ALBUQUERQUE, N.M. — An Albuquerque Bureau of Indian Affairs employee has been charged in a bribery scheme to help steer a construction project on Navajo tribal lands to a Clarkston, Washington, construction company.
The BIA employee, Calandra Charging Eagle, 52, was charged with accepting a bribe from Christopher H. Clemens, 39, on behalf of Clemens’ company, Hamilton’s West LLC, according to the U.S. Attorney’s Office in Spokane, Washington.
Clemens is charged with agreeing in the summer of 2018 to pay a $10,700 debt Charging Eagle owed to the Sandia Resort and Casino, according to the indictment.
The debt was for a “personal event” at the resort and casino that Charging Eagle had held there, according to the indictment.
Charging Eagle was an architect and project manager at the BIA’s Albuquerque office and had access to internal and confidential agency estimates and other information regarding potential contracts, according to the indictment.
The BIA provides funding and oversight for improvement projects on tribal lands and facilities.
In exchange for paying off the debt, Charging Eagle allegedly agreed to use her position to steer BIA contracts to Clemens and his company.

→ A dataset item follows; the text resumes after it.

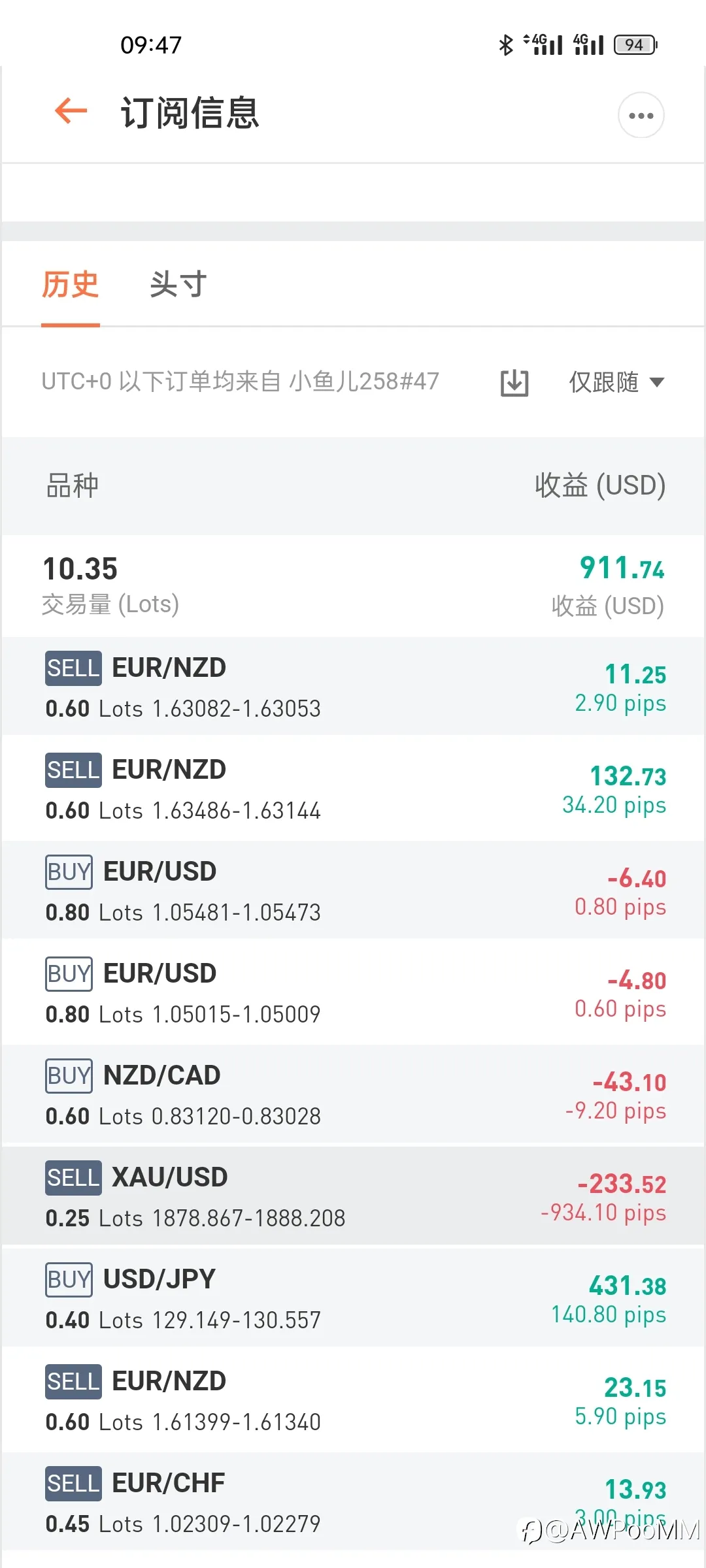
Task: Tap BUY badge on NZD/CAD order
Action: (69, 1075)
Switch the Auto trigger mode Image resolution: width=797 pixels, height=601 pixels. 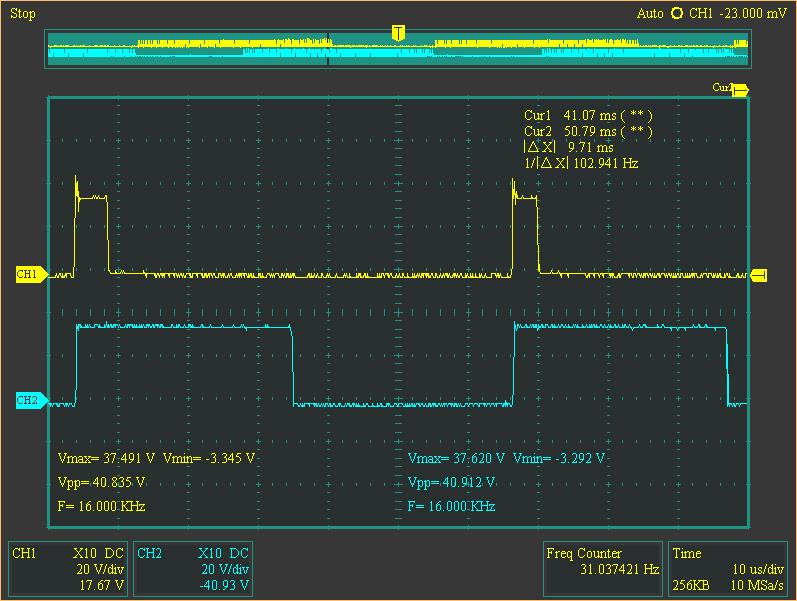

Clemens was already doing work on the Navajo Nation’s Pine Hill School in western New Mexico when he formed a company – Hamilton’s West LLC – to bid on a more than $500,000 project to provide lightning protection improvements to the school building.
According to the indictment, Charging Eagle texted Clemens telling him that his bid should be for no more than $565,000 after Clemens had paid off half of her debt at Sandia Resort and Casino.
The money was described as going for “promotions and pre-bidding estimates,” according to the indictment.
Charging Eagle is charged with providing Clemens and his company with inside information about the project, including internal cost estimates on the project and other confidential BIA information about the procurement.
In a series of texts, recounted in the indictment, Clemens and Charging Eagle discussed how much work was in the pipeline at BIA on which Clemens’ company could post bids.
If found guilty, Charging Eagle faces up to 15 years in federal prison for accepting a bribe, 10 years for one count of theft of government property and five years in prison for conspiracy.
Clemens and his company are each charged with one count of bribery of a public official, one count of theft of government property and one count of conspiracy. Clemens faces the same potential prison sentences as Charging Eagle.
The investigation was conducted by the Office of Inspector General for the Department of Interior, which includes the BIA, and investigators from the Small Business Administration’s Office of Inspector General.
William D. Hyslop, U.S. Attorney for the Eastern District of Washington, said: “The integrity of the federal procurement process is critical to ensuring that public funds are used appropriately and that precious and limited funds are used for improvements of tribal schools and facilities.”